Infiniband support for storage network

Asked by Dmitry Komarov

Hello everyone,

I'm new to Fuel and OpenStack so please forgive if my questions sound stupid.

I'm trying to use Infiniband adapters for my CEPH storage network in OpenStack cluster. I already have experience with CEPH and CLoudStack where I use Infiniband for RBD access.

When I first installed OpenStack manually using official guides for Ubuntu 12.04 I succeeded with connecting to CEPH cluster over Infiniband without any special issues or workarounds. It just worked "out of the box" with Cinder and Glance.

But now I try to create my cluster with Fuel for simplified deployment, preconfigured HA and better integration of things.
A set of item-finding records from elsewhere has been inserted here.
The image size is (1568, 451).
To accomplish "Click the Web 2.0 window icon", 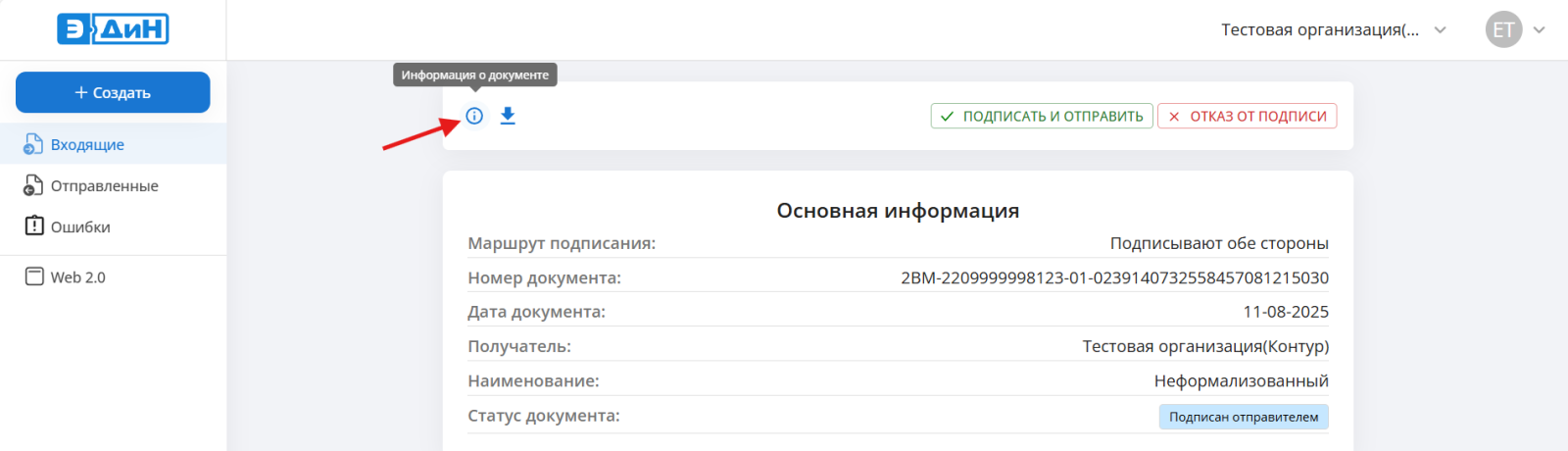I will point(34,276).

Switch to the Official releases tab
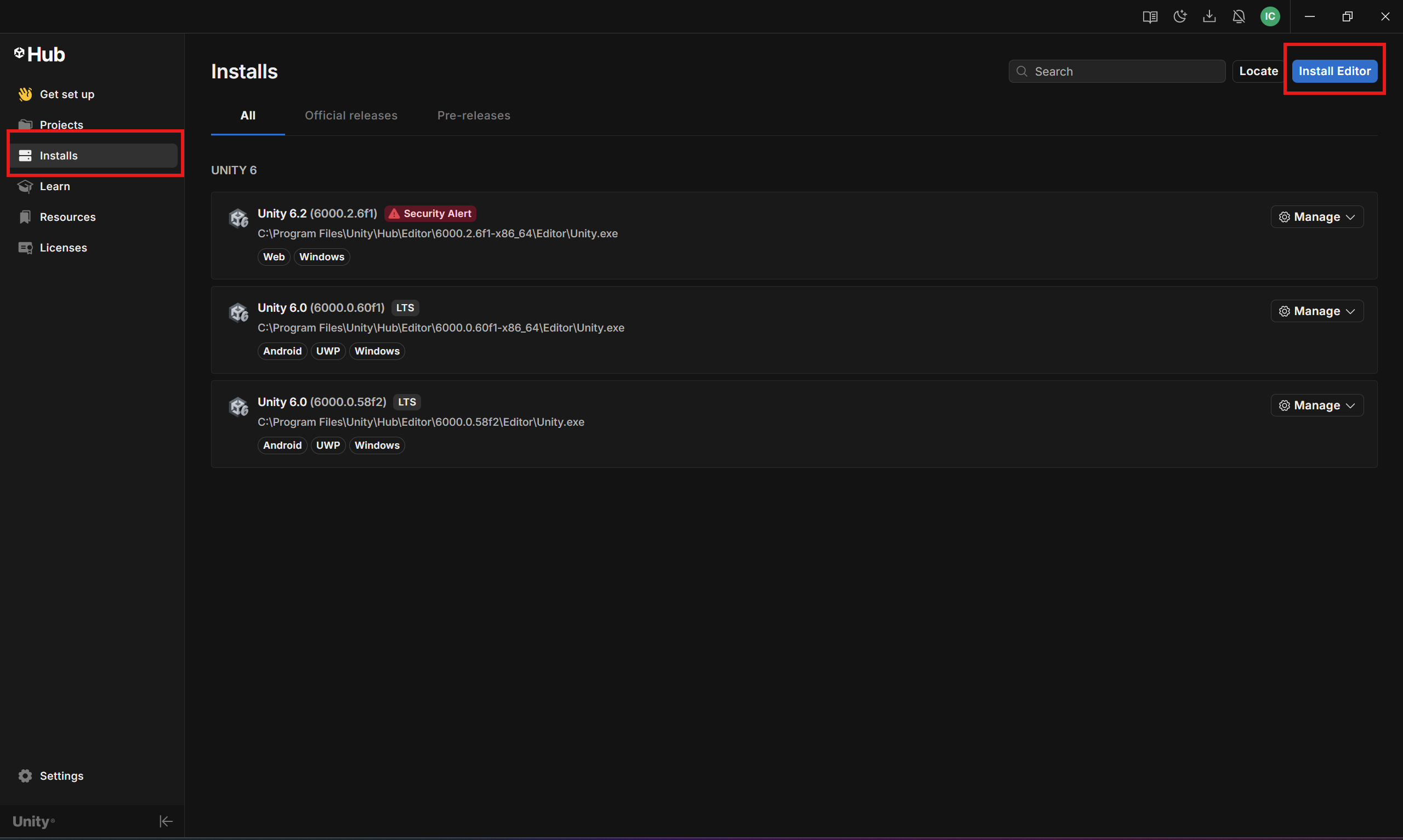point(351,116)
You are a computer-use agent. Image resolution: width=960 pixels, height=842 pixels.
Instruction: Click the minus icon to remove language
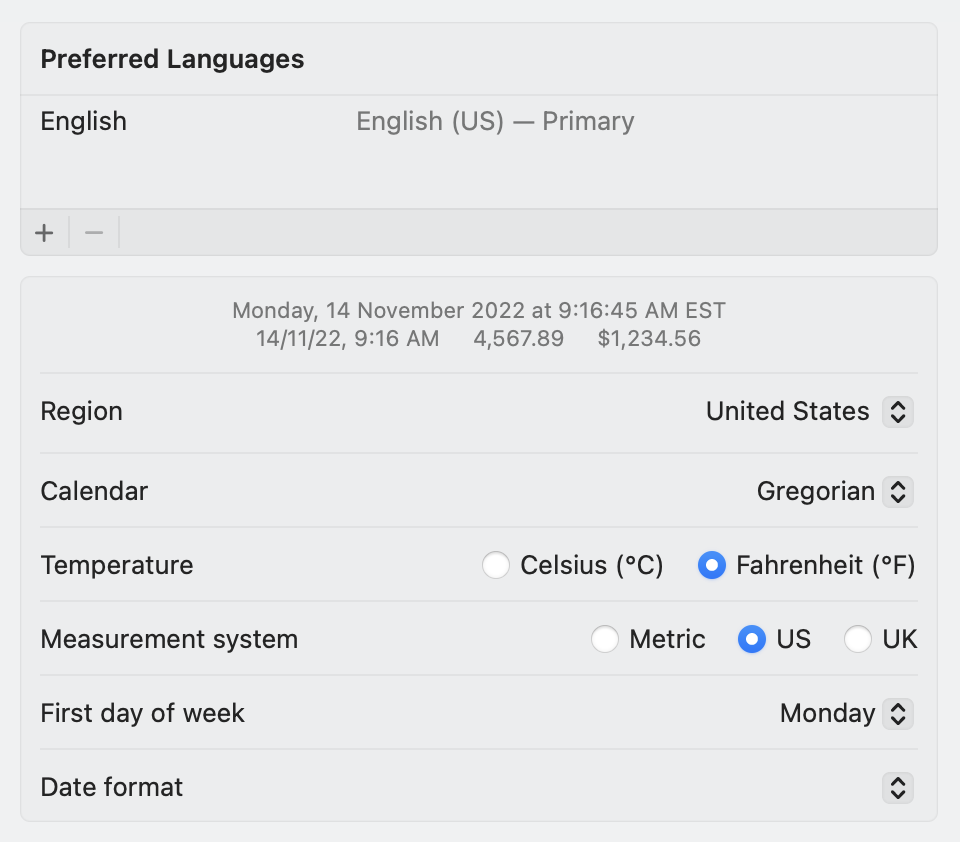94,233
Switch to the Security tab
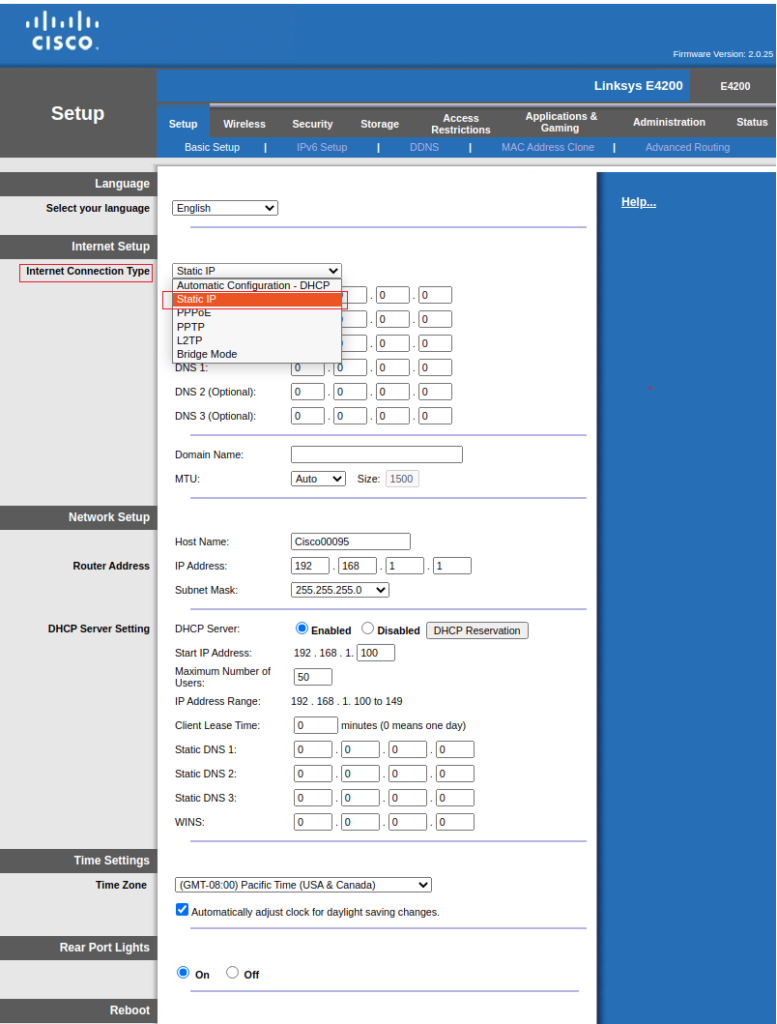The image size is (777, 1024). [312, 124]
Unfortunately Fuel does not offer me to use Infiniband for nodes as network adapters.

Is there any workaround for this? I suppose that I have to use Fuel's CLI instead of GUI for deployment and patch some Puppet templates to configure preloading of Infiniband modules on nodes. But I don't have a glue how it should be integrated with OVS and overall networking configuration. I configure my cluster with Neutron and GRE and I know that this should work flawlessly.
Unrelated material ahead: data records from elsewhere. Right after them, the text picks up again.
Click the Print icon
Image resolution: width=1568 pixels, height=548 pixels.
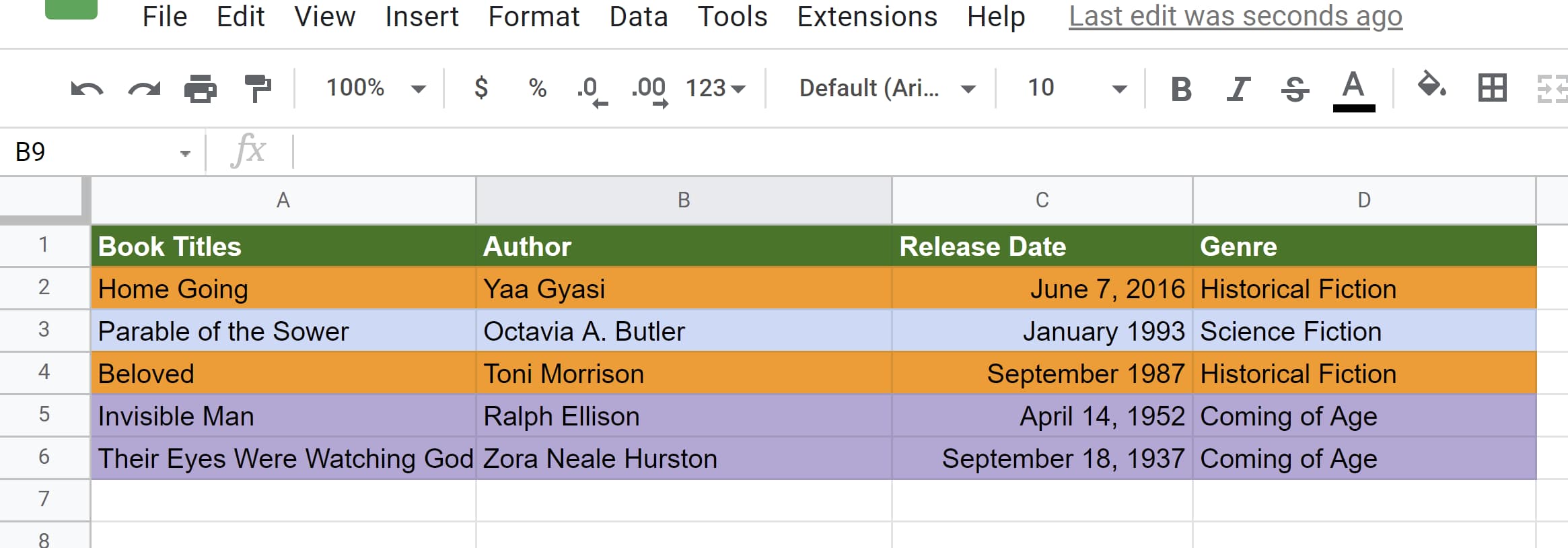(201, 88)
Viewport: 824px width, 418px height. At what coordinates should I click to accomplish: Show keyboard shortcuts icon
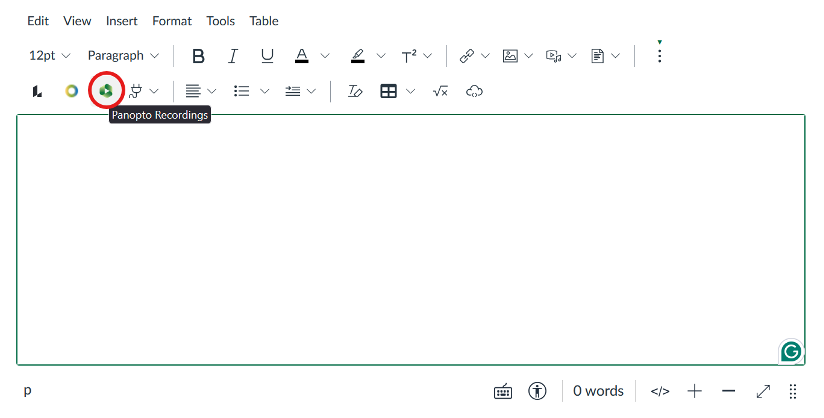[x=503, y=391]

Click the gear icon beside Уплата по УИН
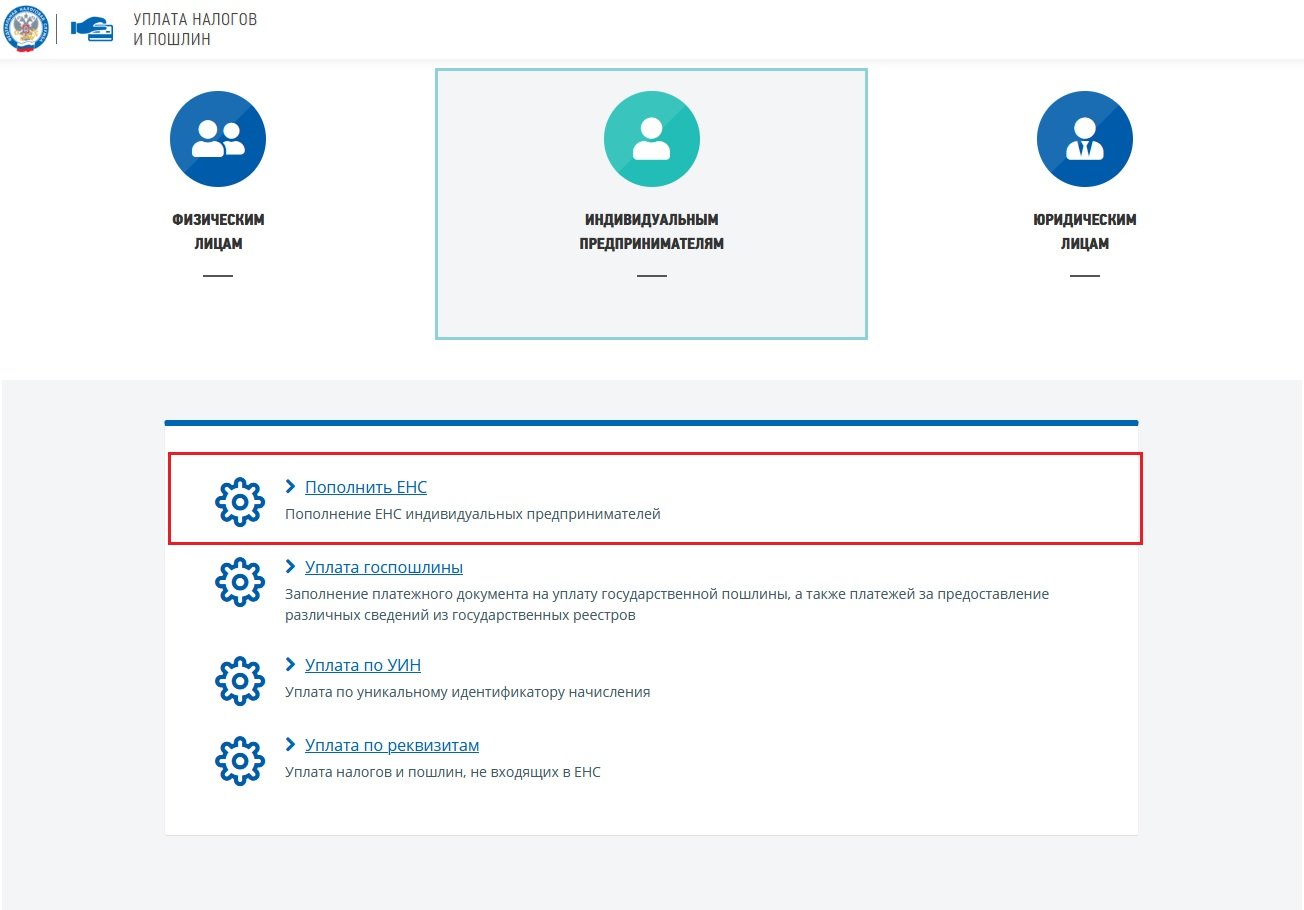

Can anyone please provide some help with this setup? I think it should be quite a common question as Infiniband is very popular for clouds now.

P.S. My IB cards are not Connect-X3 so plugins from Mellanox are useless for me.

Best Regards,
Dmitry

Question information

Language:
English Edit question
Status:
Solved
For:
Fuel for OpenStack Edit question
Assignee:
No assignee Edit question
Solved by:
Andrey Korolyov
Solved:
Last query:
Last reply:
Revision history for this message
Andrew Woodward (xarses) said :
#1

You will need to add the adapters firmware to the bootstrap image that is used to discover the node, you can do this by building your own iso from https://github.com/stackforge/fuel-main and editing this https://github.com/stackforge/fuel-main/blob/master/bootstrap/module.mk to install the firmware. You will also want to add this package to requirements-rpm.txt and requirements-deb.txt so that they are included in the mirrors that the iso produces. Finally, you will need to tweak the cobbler preseed file (or anaconda) so that they will include the driver during OS install time. These are found under build/repos/fuellib/deployment/puppet/cobbler/templates/preseed or build/repos/fuellib/deployment/puppet/cobbler/templates/kickstart after you do a 'make build_repos' from the root of the git folder.
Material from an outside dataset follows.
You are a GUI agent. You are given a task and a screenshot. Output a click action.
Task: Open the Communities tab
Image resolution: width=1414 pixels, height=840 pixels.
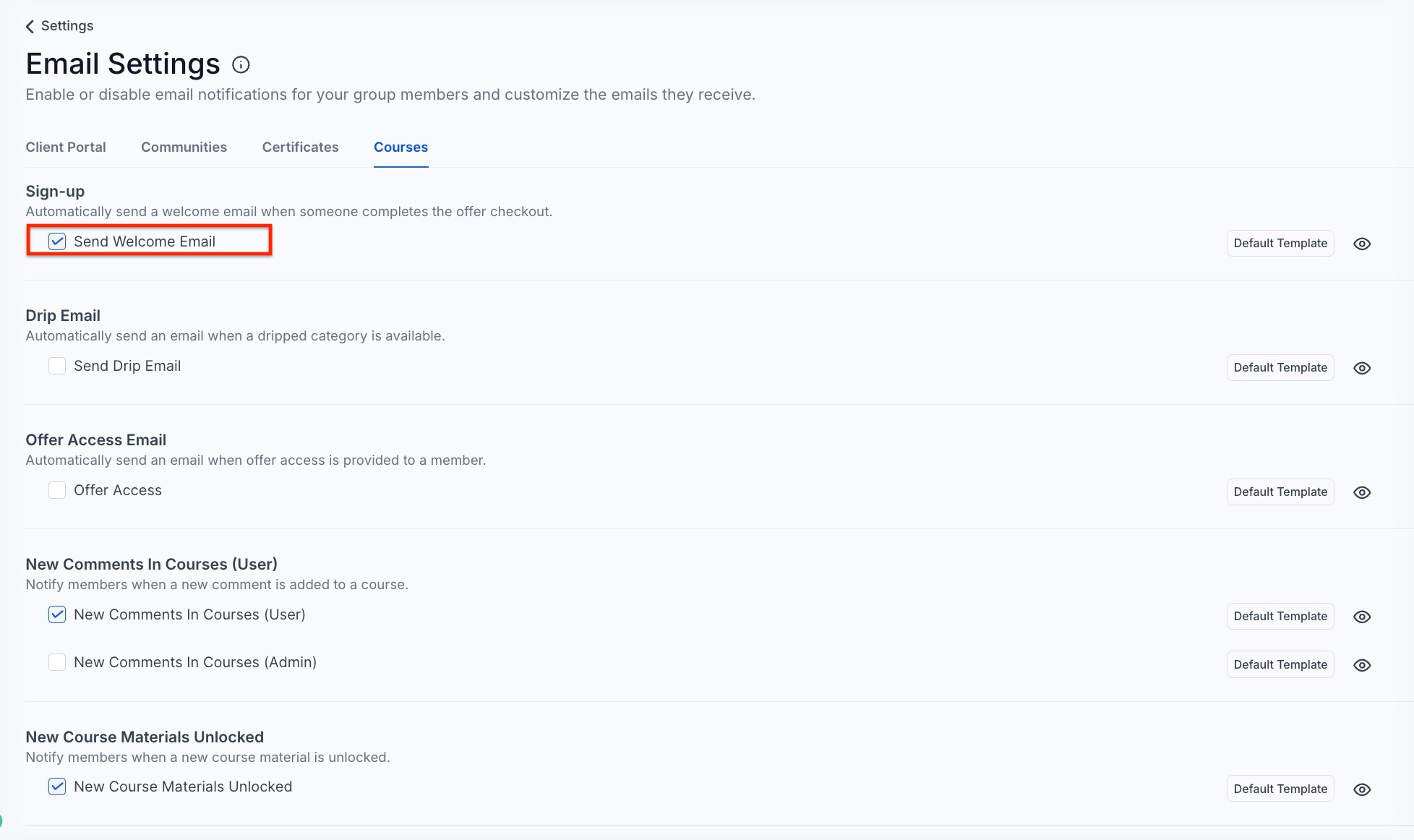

If you run into any problems making the iso please feel free to reach out to us on IRC

Revision history for this message
Dmitry Komarov (dmit-q) said :
#2

Thank you for the prompt reply!

So you mean that I have to rebuild the Fuel install ISO and reinstall my master node with the new one?

Actually both bootstrap and install PXE images of the current Fuel ISO already have all required driver modules:

mlx4_ib
ib_sa
ib_cm
ib_umad
ib_addr
ib_uverbs
ib_ipoib

So can I patch the PXE images to modprobe them at boot without rebuilding the whole ISO and keeping my existing master node installation?

And I just wonder if this will be enough for the Fuel GUI or CLI to see and manage those Infiniband adapters afterwards to use for the storage traffic.

I'm asking because Infiniband is not ethernet compatible, it is just an IP over Infiniband L3 device with its own 20-bytes hardware address and so can not be L2-bridged by linux-bridge or OVS. Though it works perfectly with usual routing or GRE tunnels in OpenStack.

Regards,
Dmitry

Revision history for this message
Best Andrey Korolyov (xdeller) said :
#3

Hey,

Actually you will not be able to use IPoIB with current FUEL topo since it hardly relying on the bridge hierarchy and none of IP addresses assigned by host are going directly to interface. You can neither switch to the ethernet mode and modify installation and configuration scripts accordingly or try to do the same with EoIPoIB [0] or just manually adjust Ceph configuration after installation to pass storage traffice via IB-backed subnet. The last one seems most easiest and most hacky way to get the apple.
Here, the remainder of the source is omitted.